> [Work to be completed] From the top of the entries below through the line containing "Navy (108, 465)", return every line exactly as written, please, and stop there.
━━━━━ Input
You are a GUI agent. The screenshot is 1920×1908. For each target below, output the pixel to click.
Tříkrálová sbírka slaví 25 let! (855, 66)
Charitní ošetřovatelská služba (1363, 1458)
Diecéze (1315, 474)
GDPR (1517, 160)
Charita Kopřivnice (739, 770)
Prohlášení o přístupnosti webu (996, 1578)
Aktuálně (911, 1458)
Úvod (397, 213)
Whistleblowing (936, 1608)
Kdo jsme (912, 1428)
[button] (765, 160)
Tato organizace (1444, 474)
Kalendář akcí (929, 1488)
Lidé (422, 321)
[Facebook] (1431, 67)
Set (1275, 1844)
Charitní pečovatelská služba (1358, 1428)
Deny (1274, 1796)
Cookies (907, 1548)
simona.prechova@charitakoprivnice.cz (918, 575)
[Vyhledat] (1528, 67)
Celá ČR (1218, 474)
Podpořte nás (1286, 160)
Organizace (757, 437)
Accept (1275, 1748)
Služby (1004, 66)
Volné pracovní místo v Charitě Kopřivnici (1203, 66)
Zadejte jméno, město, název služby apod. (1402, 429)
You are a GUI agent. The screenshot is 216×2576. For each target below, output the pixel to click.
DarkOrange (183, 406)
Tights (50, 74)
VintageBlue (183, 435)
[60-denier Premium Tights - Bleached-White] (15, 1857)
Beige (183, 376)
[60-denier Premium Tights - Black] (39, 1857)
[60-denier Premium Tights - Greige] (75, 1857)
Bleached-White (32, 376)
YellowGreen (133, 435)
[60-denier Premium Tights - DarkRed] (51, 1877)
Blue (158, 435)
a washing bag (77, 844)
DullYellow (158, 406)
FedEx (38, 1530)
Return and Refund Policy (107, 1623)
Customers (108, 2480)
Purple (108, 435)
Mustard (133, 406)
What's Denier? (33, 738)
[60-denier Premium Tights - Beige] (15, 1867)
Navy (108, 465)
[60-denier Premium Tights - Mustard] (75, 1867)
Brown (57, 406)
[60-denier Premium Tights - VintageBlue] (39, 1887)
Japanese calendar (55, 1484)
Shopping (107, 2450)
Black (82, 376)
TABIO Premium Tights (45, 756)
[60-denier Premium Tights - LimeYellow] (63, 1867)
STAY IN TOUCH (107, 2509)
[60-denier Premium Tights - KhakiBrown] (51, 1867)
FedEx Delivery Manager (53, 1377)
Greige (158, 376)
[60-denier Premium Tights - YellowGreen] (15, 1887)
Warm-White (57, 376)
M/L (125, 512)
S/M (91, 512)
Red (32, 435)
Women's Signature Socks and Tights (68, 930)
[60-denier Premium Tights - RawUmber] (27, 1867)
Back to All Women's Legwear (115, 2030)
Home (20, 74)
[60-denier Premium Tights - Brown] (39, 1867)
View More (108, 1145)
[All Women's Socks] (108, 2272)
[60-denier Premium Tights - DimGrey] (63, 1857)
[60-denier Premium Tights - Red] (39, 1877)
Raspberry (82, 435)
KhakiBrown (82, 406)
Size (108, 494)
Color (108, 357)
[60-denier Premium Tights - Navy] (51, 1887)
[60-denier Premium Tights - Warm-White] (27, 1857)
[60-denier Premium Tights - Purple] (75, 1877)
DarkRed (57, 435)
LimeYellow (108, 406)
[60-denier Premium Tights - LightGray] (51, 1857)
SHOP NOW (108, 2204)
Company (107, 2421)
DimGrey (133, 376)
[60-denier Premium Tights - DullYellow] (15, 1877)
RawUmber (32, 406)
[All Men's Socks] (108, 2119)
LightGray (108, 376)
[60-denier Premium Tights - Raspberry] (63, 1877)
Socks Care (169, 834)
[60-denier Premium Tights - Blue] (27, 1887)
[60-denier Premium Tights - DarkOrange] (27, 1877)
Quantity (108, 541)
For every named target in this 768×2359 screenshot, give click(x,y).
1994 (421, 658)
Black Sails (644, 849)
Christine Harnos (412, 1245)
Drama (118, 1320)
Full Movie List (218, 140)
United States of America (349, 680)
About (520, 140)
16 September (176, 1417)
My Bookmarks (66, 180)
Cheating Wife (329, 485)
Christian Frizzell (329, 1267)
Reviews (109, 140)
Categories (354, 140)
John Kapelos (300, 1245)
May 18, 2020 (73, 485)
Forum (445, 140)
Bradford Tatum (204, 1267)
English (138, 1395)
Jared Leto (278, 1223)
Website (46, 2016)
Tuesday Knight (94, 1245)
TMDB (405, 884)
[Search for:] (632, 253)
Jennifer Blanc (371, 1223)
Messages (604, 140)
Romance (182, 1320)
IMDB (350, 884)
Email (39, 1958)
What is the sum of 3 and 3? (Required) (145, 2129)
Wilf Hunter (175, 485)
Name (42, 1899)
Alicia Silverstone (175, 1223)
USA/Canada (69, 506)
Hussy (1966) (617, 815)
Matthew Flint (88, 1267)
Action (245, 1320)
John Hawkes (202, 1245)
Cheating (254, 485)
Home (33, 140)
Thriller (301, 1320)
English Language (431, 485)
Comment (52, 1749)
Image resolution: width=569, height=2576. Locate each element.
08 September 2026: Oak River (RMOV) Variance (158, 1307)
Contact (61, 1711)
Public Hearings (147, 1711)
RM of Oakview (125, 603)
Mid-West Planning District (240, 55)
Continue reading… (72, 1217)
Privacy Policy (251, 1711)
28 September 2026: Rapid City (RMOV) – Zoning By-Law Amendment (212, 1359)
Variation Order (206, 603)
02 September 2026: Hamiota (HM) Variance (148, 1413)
━━━━━━━━━━
> [Response to this task]
You are a GUI agent. The screenshot is 1920×1908. For each target below, output the pixel to click.
Tříkrálová sbírka slaví 25 let! (855, 66)
Charitní ošetřovatelská služba (1363, 1458)
Diecéze (1315, 474)
GDPR (1517, 160)
Charita Kopřivnice (739, 770)
Prohlášení o přístupnosti webu (996, 1578)
Aktuálně (911, 1458)
Úvod (397, 213)
Whistleblowing (936, 1608)
Kdo jsme (912, 1428)
[button] (765, 160)
Tato organizace (1444, 474)
Kalendář akcí (929, 1488)
Lidé (422, 321)
[Facebook] (1431, 67)
Set (1275, 1844)
Charitní pečovatelská služba (1358, 1428)
Deny (1274, 1796)
Cookies (907, 1548)
simona.prechova@charitakoprivnice.cz (918, 575)
[Vyhledat] (1528, 67)
Celá ČR (1218, 474)
Podpořte nás (1286, 160)
Organizace (757, 437)
Accept (1275, 1748)
Služby (1004, 66)
Volné pracovní místo v Charitě Kopřivnici (1203, 66)
Zadejte jméno, město, název služby apod. (1402, 429)
You are a GUI agent. The screenshot is 216×2576. For each target below, output the pixel to click.
DarkOrange (183, 406)
Tights (50, 74)
VintageBlue (183, 435)
[60-denier Premium Tights - Bleached-White] (15, 1857)
Beige (183, 376)
[60-denier Premium Tights - Black] (39, 1857)
[60-denier Premium Tights - Greige] (75, 1857)
Bleached-White (32, 376)
YellowGreen (133, 435)
[60-denier Premium Tights - DarkRed] (51, 1877)
Blue (158, 435)
a washing bag (77, 844)
DullYellow (158, 406)
FedEx (38, 1530)
Return and Refund Policy (107, 1623)
Customers (108, 2480)
Purple (108, 435)
Mustard (133, 406)
What's Denier? (33, 738)
[60-denier Premium Tights - Beige] (15, 1867)
Navy (108, 465)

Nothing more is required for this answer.